Prompt -> Echo the submarine innovations excerpt word for word, starting with "The advantages of" and going on through "and flexible use.".

Excerpt provided ->
Major DCNS innovations, presented at EURONAVAL, 2014 improve submarine capabilities
 
At Euronaval 2014, DCNS is unveiling major innovations in three key areas – improved submerged endurance, enhanced surface intelligence gathering, and deployment of unmanned underwater vehicles – to improve the performance and safety of conventional-propulsion submarines. All these new developments illustrate the unique expertise and innovative potential of DCNS teams.
     
Major DCNS innovations, presented at EURONAVAL 2014, improve submarine capabilities Scorpene-type submarine with a fuel-cell 2nd generation showcases by DCNS at EURONAVAL 2014
     
To meet demand from customers for improved submerged endurance of conventional-propulsion submarines (SSKs), DCNS now offers dedicated hull sections known as Autonomy Boosting Sections.

Whereas SSKs typically have a submerged endurance of about three days, DCNS now proposes three new technologies to extend this critical parameter to three weeks, sharing the same key principles:

- Modularity and independence: integrated in completely autonomous sections, they can be added during submarine's life time.
- Up-to-date and dual technologies: for maximum safety, evolutivity and value for money, they exploit proven civilian technology and benefit from the associated R&D and feedback.
- Easy logistics around the world: using standard fuels, these solutions allow submarines being refuelled far from home-base without deploying heavy specific logistics means.

The first is a hull plug equipped with new-generation high-capacity lithium-ion batteries. Easy to operate, the technology offers high submerged speeds on demand and improved response to power ramp-up and variations. Lithium-ion batteries can also be recharged at sea. The endurance of a Scorpene-type submarine is increased to seven days at 4 kts (or 1 day at 12 kts) resulting in a significantly enhanced tactical capability.

The advantages of the Li-Ion section are:
- a maximum powers compatible with high-speed, without discharging the ship lead-acid batteries,
- a cell technology and monitoring systems ensure respect of submarine safety requirements,
- to be rechargeable at sea,
- an easy and flexible use.

The lithium-ion section encompasses:
- lithium-ion modules,
- a control system, fully integrated within the platform management system, operated from the control room,
- its own ancillaries: cooling systems, safety devices...

When required by operational use, the lithium-ion batteries supply the propulsion motor. This configuration can be taken very rapidly, and even for short periods. The submarine fitted with this section keeps its initial lead-acid batteries, and require no modification of his global electric network architecture and components. The lithium-ion batteries can be recharged at sea with the submarine's diesel engines.

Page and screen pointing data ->
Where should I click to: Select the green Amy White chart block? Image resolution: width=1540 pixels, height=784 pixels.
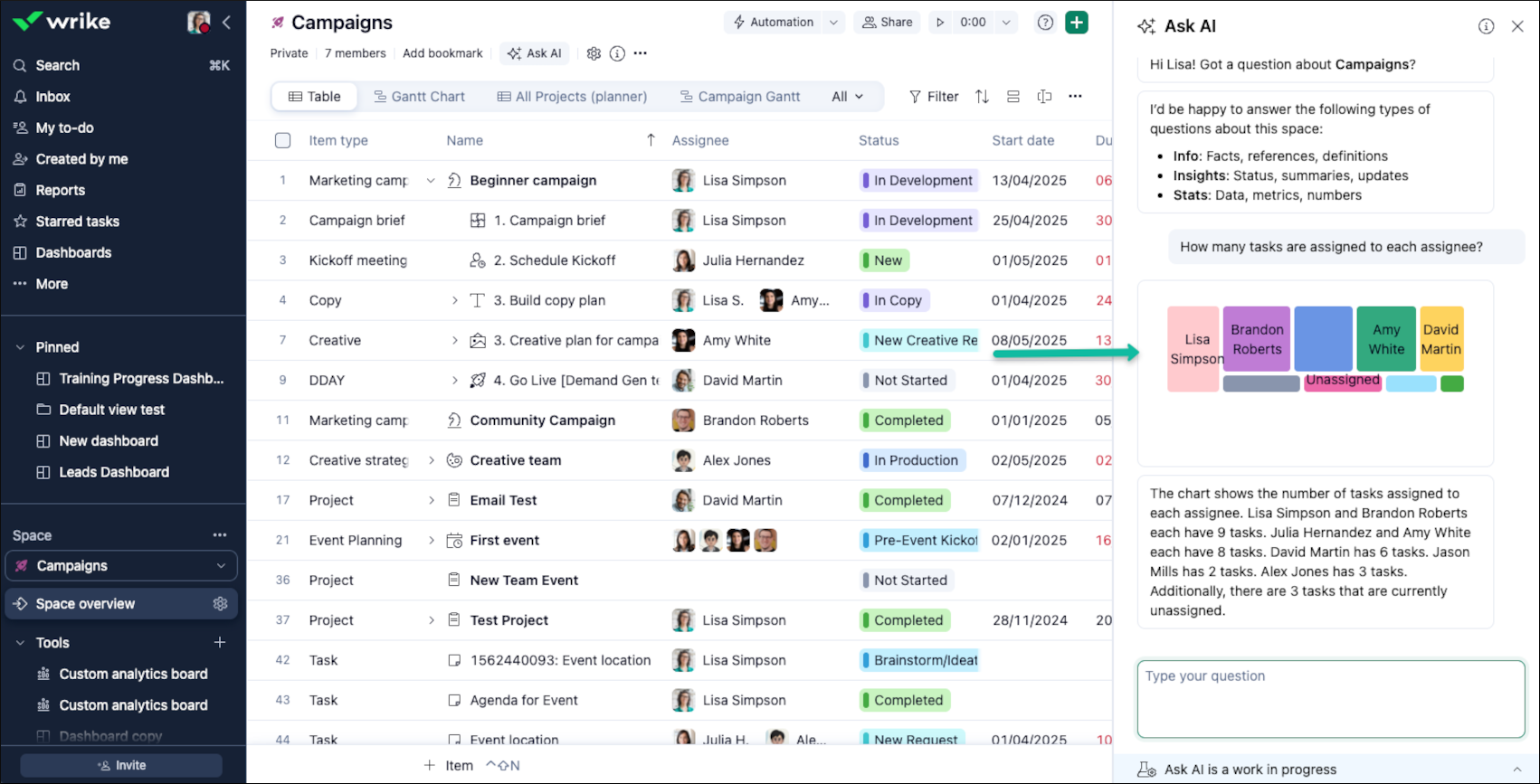coord(1385,339)
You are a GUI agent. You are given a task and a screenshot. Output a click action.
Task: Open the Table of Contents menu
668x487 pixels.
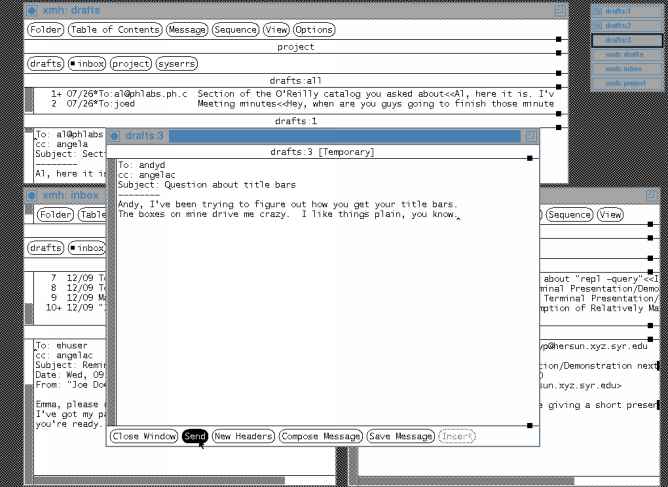pyautogui.click(x=115, y=30)
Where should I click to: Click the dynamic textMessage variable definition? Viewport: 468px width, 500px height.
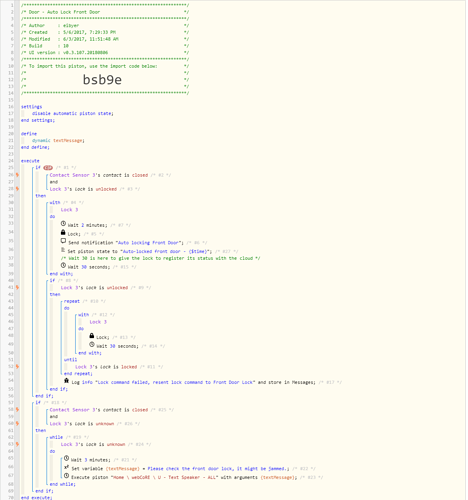[58, 140]
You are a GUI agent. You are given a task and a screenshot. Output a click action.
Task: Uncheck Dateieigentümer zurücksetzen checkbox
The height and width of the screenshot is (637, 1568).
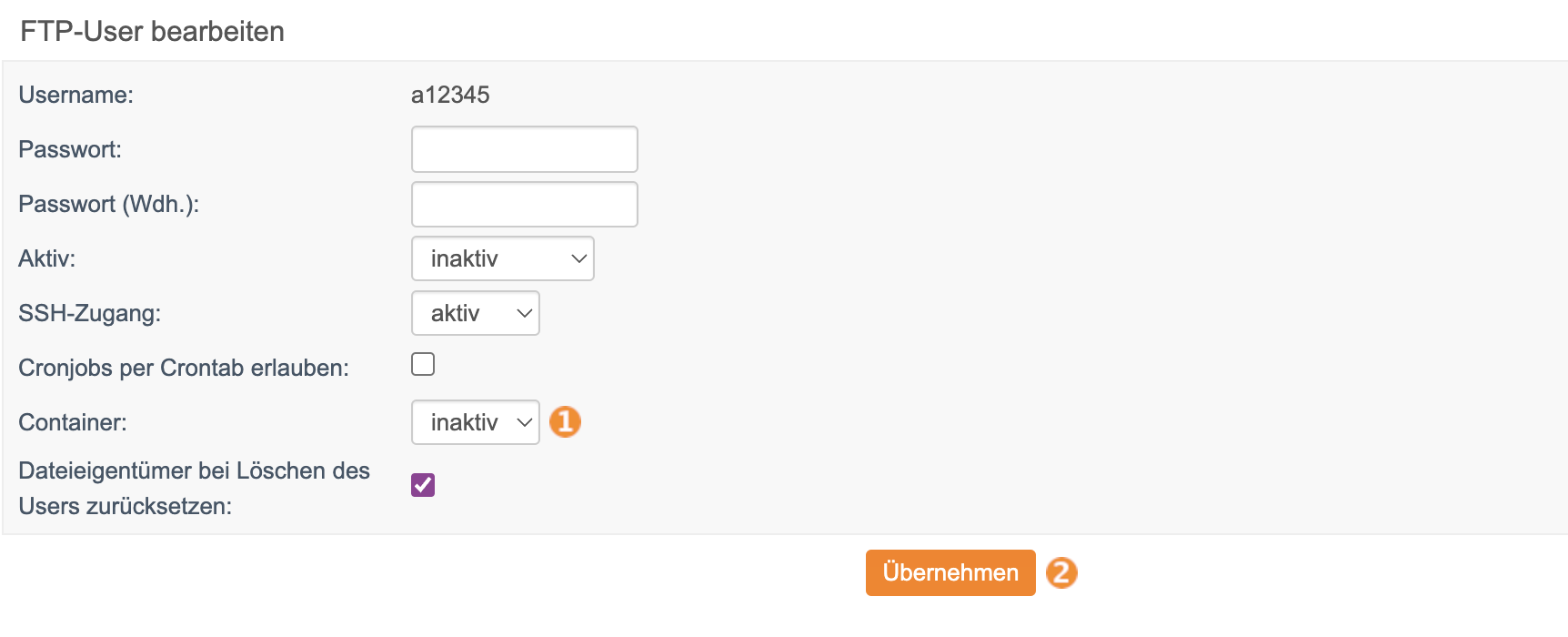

Output for this exercise ->
The advantages of the Li-Ion section are:
- a maximum powers compatible with high-speed, without discharging the ship lead-acid batteries,
- a cell technology and monitoring systems ensure respect of submarine safety requirements,
- to be rechargeable at sea,
- an easy and flexible use.